Segment Start: Data provided
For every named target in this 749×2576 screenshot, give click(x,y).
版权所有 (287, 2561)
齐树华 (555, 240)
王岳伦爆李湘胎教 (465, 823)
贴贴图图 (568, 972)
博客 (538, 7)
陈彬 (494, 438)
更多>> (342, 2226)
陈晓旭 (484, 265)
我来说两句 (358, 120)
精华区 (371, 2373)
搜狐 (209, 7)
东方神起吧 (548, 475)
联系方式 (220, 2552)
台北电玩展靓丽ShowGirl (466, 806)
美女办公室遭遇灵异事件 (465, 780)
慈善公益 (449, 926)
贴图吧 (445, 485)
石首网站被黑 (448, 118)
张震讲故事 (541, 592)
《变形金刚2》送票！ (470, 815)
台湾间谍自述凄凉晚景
Segment End: Data provided
Assigned task
Set down, please, the lines from the line holding "台北电玩展靓丽ShowGirl (466, 806)" through the final line of the data, exactly and with nothing added.

Answer for this exercise
台北电玩展靓丽ShowGirl (466, 806)
美女办公室遭遇灵异事件 (465, 780)
慈善公益 (449, 926)
贴图吧 (445, 485)
石首网站被黑 (448, 118)
张震讲故事 (541, 592)
《变形金刚2》送票！ (470, 815)
台湾间谍自述凄凉晚景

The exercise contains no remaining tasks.